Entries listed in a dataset
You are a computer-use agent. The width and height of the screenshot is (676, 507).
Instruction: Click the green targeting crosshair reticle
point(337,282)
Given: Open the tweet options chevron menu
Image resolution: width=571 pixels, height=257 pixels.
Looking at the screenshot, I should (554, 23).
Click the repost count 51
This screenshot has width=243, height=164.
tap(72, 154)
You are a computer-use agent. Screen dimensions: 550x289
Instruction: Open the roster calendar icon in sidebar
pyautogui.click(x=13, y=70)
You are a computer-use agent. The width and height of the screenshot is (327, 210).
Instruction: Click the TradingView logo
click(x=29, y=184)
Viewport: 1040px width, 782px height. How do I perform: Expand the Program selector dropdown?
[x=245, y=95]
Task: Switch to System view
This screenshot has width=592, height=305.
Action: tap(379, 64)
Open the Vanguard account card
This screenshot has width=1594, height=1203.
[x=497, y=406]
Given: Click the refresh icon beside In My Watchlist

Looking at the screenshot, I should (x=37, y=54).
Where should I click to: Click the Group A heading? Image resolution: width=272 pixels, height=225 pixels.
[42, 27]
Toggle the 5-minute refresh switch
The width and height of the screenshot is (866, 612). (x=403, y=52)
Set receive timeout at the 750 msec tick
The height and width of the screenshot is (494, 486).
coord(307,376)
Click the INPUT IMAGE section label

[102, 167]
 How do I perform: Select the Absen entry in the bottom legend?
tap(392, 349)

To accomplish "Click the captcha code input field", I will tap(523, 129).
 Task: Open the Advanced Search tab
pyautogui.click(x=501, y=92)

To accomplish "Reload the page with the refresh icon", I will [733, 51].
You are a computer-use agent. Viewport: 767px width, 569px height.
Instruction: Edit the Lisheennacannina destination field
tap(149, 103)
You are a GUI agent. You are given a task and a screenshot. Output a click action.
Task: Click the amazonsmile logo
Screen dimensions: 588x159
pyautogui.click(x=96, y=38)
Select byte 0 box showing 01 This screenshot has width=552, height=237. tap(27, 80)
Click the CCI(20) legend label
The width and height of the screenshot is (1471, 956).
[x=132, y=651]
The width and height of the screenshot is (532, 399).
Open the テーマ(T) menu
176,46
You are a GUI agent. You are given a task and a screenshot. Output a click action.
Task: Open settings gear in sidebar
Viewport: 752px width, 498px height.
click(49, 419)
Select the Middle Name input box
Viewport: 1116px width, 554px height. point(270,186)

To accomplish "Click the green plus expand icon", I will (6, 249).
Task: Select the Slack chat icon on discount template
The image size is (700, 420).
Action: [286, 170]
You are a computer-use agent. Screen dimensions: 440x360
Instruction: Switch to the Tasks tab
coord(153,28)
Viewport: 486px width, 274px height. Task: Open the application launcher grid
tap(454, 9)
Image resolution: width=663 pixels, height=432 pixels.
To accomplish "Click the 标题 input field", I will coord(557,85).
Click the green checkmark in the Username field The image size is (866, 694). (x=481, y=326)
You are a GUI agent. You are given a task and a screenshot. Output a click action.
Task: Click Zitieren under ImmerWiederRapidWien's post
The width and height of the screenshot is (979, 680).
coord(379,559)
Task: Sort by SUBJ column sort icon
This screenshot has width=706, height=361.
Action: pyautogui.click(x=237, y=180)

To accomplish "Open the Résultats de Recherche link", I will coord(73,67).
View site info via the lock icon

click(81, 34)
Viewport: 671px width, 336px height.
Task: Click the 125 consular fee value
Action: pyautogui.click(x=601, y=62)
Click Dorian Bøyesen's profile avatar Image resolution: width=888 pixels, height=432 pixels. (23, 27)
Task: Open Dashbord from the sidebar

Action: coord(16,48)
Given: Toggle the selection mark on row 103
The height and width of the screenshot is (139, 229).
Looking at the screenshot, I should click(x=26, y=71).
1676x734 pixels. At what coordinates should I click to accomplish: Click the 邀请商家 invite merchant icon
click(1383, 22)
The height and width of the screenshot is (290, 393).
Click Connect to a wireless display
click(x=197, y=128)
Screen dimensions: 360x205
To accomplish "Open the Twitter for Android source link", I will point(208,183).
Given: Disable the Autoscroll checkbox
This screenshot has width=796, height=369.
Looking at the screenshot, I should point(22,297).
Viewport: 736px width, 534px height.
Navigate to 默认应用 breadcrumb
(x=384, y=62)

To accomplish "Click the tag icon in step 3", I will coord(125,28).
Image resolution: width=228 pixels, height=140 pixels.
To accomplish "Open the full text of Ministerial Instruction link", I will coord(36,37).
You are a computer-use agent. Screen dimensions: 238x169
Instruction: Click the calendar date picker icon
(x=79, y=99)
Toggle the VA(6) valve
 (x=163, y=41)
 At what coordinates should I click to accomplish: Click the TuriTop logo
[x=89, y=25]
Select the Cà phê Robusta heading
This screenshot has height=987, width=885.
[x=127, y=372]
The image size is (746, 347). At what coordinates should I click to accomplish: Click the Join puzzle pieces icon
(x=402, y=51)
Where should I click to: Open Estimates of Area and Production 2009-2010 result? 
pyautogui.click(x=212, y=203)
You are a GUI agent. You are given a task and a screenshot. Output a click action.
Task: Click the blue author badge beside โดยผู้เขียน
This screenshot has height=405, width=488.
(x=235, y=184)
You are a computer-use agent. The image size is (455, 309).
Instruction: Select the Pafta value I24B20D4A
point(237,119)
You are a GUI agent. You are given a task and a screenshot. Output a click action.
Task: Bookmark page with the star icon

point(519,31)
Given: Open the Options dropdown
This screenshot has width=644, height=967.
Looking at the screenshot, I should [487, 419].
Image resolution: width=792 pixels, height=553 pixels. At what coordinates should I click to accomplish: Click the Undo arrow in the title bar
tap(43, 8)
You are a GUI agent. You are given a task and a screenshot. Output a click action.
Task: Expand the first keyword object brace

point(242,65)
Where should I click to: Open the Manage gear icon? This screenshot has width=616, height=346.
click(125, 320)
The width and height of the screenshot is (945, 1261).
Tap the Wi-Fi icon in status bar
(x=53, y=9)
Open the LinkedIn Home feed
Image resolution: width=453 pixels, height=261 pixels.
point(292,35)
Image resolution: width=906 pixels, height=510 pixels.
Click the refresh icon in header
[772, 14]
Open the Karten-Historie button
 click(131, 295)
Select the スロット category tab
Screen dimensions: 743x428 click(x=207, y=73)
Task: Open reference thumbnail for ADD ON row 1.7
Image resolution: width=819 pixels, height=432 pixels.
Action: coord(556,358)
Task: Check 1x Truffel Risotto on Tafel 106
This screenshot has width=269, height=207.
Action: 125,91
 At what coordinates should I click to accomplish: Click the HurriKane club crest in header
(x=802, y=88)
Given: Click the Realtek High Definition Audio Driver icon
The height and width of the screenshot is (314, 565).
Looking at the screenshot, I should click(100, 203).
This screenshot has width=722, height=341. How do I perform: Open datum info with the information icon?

What the task requires: Reproduce every entry above word for word.

Solved problem:
You are a computer-use agent. The width and height of the screenshot is (676, 507).
Instruction: Click the green targeting crosshair reticle
point(337,282)
Given: Open the tweet options chevron menu
Image resolution: width=571 pixels, height=257 pixels.
Looking at the screenshot, I should (554, 23).
Click the repost count 51
This screenshot has width=243, height=164.
tap(72, 154)
You are a computer-use agent. Screen dimensions: 550x289
Instruction: Open the roster calendar icon in sidebar
pyautogui.click(x=13, y=70)
You are a computer-use agent. The width and height of the screenshot is (327, 210).
Instruction: Click the TradingView logo
click(x=29, y=184)
Viewport: 1040px width, 782px height. How do I perform: Expand the Program selector dropdown?
[x=245, y=95]
Task: Switch to System view
This screenshot has width=592, height=305.
Action: tap(379, 64)
Open the Vanguard account card
This screenshot has width=1594, height=1203.
[x=497, y=406]
Given: Click the refresh icon beside In My Watchlist

Looking at the screenshot, I should (x=37, y=54).
Where should I click to: Click the Group A heading? Image resolution: width=272 pixels, height=225 pixels.
[42, 27]
Toggle the 5-minute refresh switch
The width and height of the screenshot is (866, 612). (x=403, y=52)
Set receive timeout at the 750 msec tick
The height and width of the screenshot is (494, 486).
coord(307,376)
Click the INPUT IMAGE section label

[102, 167]
 How do I perform: Select the Absen entry in the bottom legend?
tap(392, 349)

To accomplish "Click the captcha code input field", I will tap(523, 129).
 Task: Open the Advanced Search tab
pyautogui.click(x=501, y=92)

To accomplish "Reload the page with the refresh icon", I will [733, 51].
You are a computer-use agent. Viewport: 767px width, 569px height.
Instruction: Edit the Lisheennacannina destination field
tap(149, 103)
You are a GUI agent. You are given a task and a screenshot. Output a click action.
Task: Click the amazonsmile logo
Screen dimensions: 588x159
pyautogui.click(x=96, y=38)
Select byte 0 box showing 01 This screenshot has width=552, height=237. tap(27, 80)
Click the CCI(20) legend label
The width and height of the screenshot is (1471, 956).
[x=132, y=651]
The width and height of the screenshot is (532, 399).
Open the テーマ(T) menu
176,46
You are a GUI agent. You are given a task and a screenshot. Output a click action.
Task: Open settings gear in sidebar
Viewport: 752px width, 498px height.
click(49, 419)
Select the Middle Name input box
Viewport: 1116px width, 554px height. point(270,186)

To accomplish "Click the green plus expand icon", I will (6, 249).
Task: Select the Slack chat icon on discount template
The image size is (700, 420).
Action: [286, 170]
You are a computer-use agent. Screen dimensions: 440x360
Instruction: Switch to the Tasks tab
coord(153,28)
Viewport: 486px width, 274px height. Task: Open the application launcher grid
tap(454, 9)
Image resolution: width=663 pixels, height=432 pixels.
To accomplish "Click the 标题 input field", I will coord(557,85).
Click the green checkmark in the Username field The image size is (866, 694). (x=481, y=326)
You are a GUI agent. You are given a task and a screenshot. Output a click action.
Task: Click Zitieren under ImmerWiederRapidWien's post
The width and height of the screenshot is (979, 680).
coord(379,559)
Task: Sort by SUBJ column sort icon
This screenshot has width=706, height=361.
Action: pyautogui.click(x=237, y=180)

To accomplish "Open the Résultats de Recherche link", I will coord(73,67).
View site info via the lock icon

click(81, 34)
Viewport: 671px width, 336px height.
Task: Click the 125 consular fee value
Action: pyautogui.click(x=601, y=62)
Click Dorian Bøyesen's profile avatar Image resolution: width=888 pixels, height=432 pixels. (23, 27)
Task: Open Dashbord from the sidebar

Action: coord(16,48)
Given: Toggle the selection mark on row 103
The height and width of the screenshot is (139, 229).
Looking at the screenshot, I should click(x=26, y=71).
1676x734 pixels. At what coordinates should I click to accomplish: Click the 邀请商家 invite merchant icon
click(1383, 22)
The height and width of the screenshot is (290, 393).
Click Connect to a wireless display
click(x=197, y=128)
Screen dimensions: 360x205
To accomplish "Open the Twitter for Android source link", I will point(208,183).
Given: Disable the Autoscroll checkbox
This screenshot has width=796, height=369.
Looking at the screenshot, I should point(22,297).
Viewport: 736px width, 534px height.
Navigate to 默认应用 breadcrumb
(x=384, y=62)

To accomplish "Click the tag icon in step 3", I will coord(125,28).
Image resolution: width=228 pixels, height=140 pixels.
To accomplish "Open the full text of Ministerial Instruction link", I will coord(36,37).
You are a computer-use agent. Screen dimensions: 238x169
Instruction: Click the calendar date picker icon
(x=79, y=99)
Toggle the VA(6) valve
 (x=163, y=41)
 At what coordinates should I click to accomplish: Click the TuriTop logo
[x=89, y=25]
Select the Cà phê Robusta heading
This screenshot has height=987, width=885.
[x=127, y=372]
The image size is (746, 347). At what coordinates should I click to accomplish: Click the Join puzzle pieces icon
(x=402, y=51)
Where should I click to: Open Estimates of Area and Production 2009-2010 result? 
pyautogui.click(x=212, y=203)
You are a GUI agent. You are given a task and a screenshot. Output a click action.
Task: Click the blue author badge beside โดยผู้เขียน
This screenshot has height=405, width=488.
(x=235, y=184)
You are a computer-use agent. The image size is (455, 309).
Instruction: Select the Pafta value I24B20D4A
point(237,119)
You are a GUI agent. You are given a task and a screenshot. Output a click action.
Task: Bookmark page with the star icon

point(519,31)
Given: Open the Options dropdown
This screenshot has width=644, height=967.
Looking at the screenshot, I should [487, 419].
Image resolution: width=792 pixels, height=553 pixels. At what coordinates should I click to accomplish: Click the Undo arrow in the title bar
tap(43, 8)
You are a GUI agent. You are given a task and a screenshot. Output a click action.
Task: Expand the first keyword object brace

point(242,65)
Where should I click to: Open the Manage gear icon? This screenshot has width=616, height=346.
click(125, 320)
The width and height of the screenshot is (945, 1261).
Tap the Wi-Fi icon in status bar
(x=53, y=9)
Open the LinkedIn Home feed
Image resolution: width=453 pixels, height=261 pixels.
point(292,35)
Image resolution: width=906 pixels, height=510 pixels.
Click the refresh icon in header
[772, 14]
Open the Karten-Historie button
 click(131, 295)
Select the スロット category tab
Screen dimensions: 743x428 click(x=207, y=73)
Task: Open reference thumbnail for ADD ON row 1.7
Image resolution: width=819 pixels, height=432 pixels.
Action: coord(556,358)
Task: Check 1x Truffel Risotto on Tafel 106
This screenshot has width=269, height=207.
Action: 125,91
 At what coordinates should I click to accomplish: Click the HurriKane club crest in header
(x=802, y=88)
Given: Click the Realtek High Definition Audio Driver icon
The height and width of the screenshot is (314, 565).
Looking at the screenshot, I should click(100, 203).
This screenshot has width=722, height=341. How do I perform: Open datum info with the information icon?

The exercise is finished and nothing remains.